» **THE TASK**
Recast the lines from the one containing "Task: Select the tallest" to the one containing "Action: click(175, 199)", inclusive, as a JSON list of strings with one string per line and blank lines omitted.

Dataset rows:
***

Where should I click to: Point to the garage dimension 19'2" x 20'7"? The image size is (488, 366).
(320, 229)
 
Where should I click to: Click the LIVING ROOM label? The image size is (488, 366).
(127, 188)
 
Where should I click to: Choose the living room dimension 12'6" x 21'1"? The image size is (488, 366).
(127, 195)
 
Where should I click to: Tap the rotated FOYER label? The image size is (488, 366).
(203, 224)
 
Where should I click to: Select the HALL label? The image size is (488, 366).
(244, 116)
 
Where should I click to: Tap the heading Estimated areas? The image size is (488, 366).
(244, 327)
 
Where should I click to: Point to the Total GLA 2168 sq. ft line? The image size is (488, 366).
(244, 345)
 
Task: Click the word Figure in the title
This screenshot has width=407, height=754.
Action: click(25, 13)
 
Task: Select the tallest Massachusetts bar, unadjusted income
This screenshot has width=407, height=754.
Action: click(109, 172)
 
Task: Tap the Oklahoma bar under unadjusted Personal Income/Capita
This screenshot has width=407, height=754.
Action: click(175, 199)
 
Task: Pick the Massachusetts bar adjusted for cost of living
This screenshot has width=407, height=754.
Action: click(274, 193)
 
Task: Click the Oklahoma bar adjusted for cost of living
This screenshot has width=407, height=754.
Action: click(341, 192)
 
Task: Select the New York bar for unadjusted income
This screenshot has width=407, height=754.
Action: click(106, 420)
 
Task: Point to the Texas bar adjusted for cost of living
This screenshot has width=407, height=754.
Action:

***

» **SOLUTION FOR THIS PROBLEM**
[
  "Task: Select the tallest Massachusetts bar, unadjusted income",
  "This screenshot has width=407, height=754.",
  "Action: click(109, 172)",
  "Task: Tap the Oklahoma bar under unadjusted Personal Income/Capita",
  "This screenshot has width=407, height=754.",
  "Action: click(175, 199)"
]